Halloween, otherwise known as the Orgy of Crappy Candy, is upon us! My “Charlie of Charlie’s Angels” costume is ready (you never see him, so the costume largely consists of an old school speakerphone “helmet.”) Whatever you’re doing, stay safe and nom noms.
Indulgences are often sticky. Discuss.
Candy is delightful. People giving you candy for wearing a costume is pretty much the best thing ever. I’m not sure when the “Erotic Ball” business started, but I suppose it’s a grown-up take on the practice of indulging in things while wearing a silly costume. I digress, and what’s more I can no longer encourage you to be safe and use glow sticks, because ew.
THE POINT IS, if you have children, you’re going to have a lot of candy in the house. Luckily, HuffPo Taste has gathered together a bushel of recipes that utilize things that your kids have harvested.
Is there any point at which this man is not boring?

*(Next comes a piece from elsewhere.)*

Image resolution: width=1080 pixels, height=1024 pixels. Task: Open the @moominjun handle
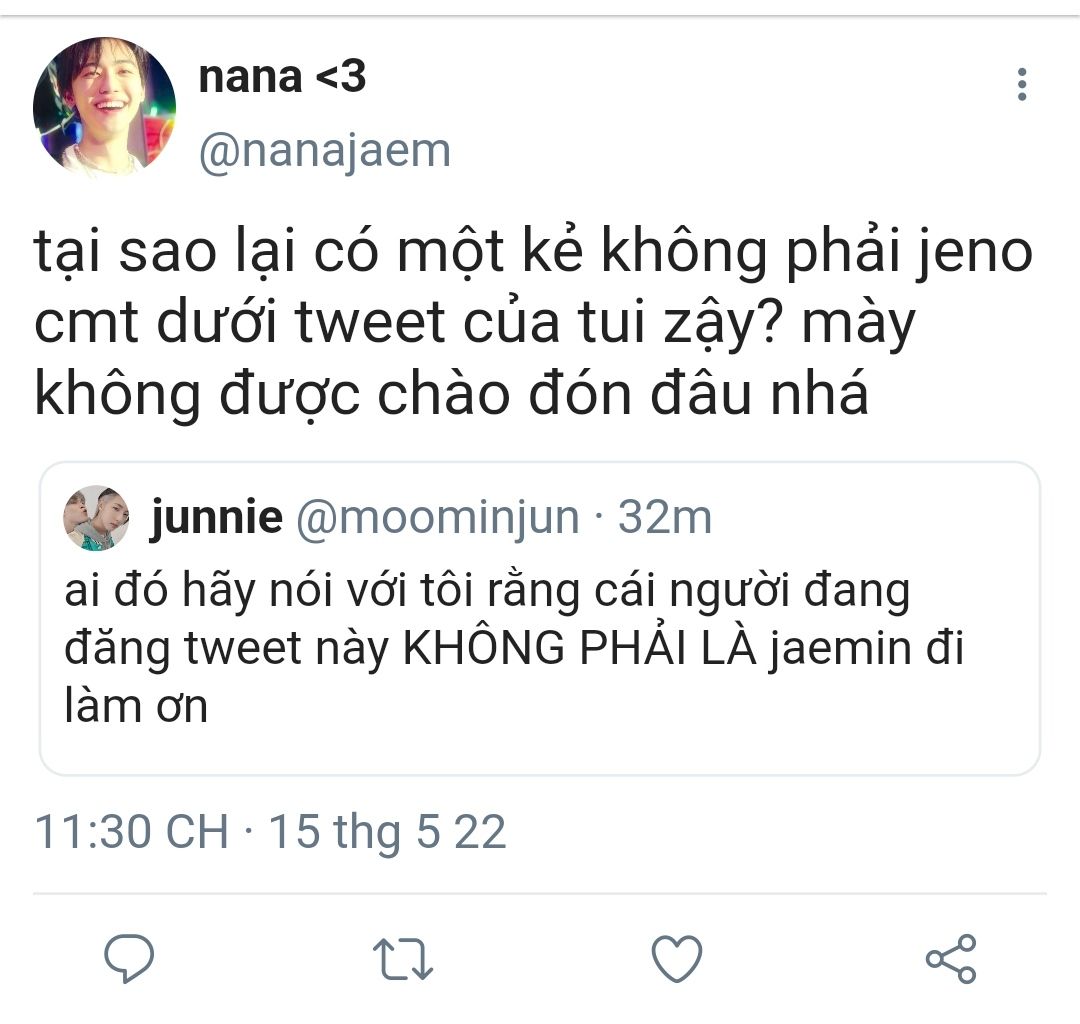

Mitt Romney’s favorite meatloaf recently appeared on his wife’s corner of the web. The recipe linked above is an adaptation, but I’ll note that a fresh bread crumb can do wonders for a meatloaf. This is the kind of rustic, down-home life that Mitt lived when he only made six figures.
Portland’s restaurants turn chicken
One thing I can do is poultry. If a bird and an oven/bbq/elaborate array of mirrors is involved, I can get a good (perhaps even excellent) result. So I was delighted to see that MIX Magazine was giving the humble roasted chicken it’s due. Learn where to go to get their favorite roasted chicken dishes.
This has nothing to do with food, per se…
…but if you’re into seasonal desktop wallpapers you could do a lot worse than Smashing Mag’s monthly offering. A lot of turkey & cornucopia themed delights are there for the taking.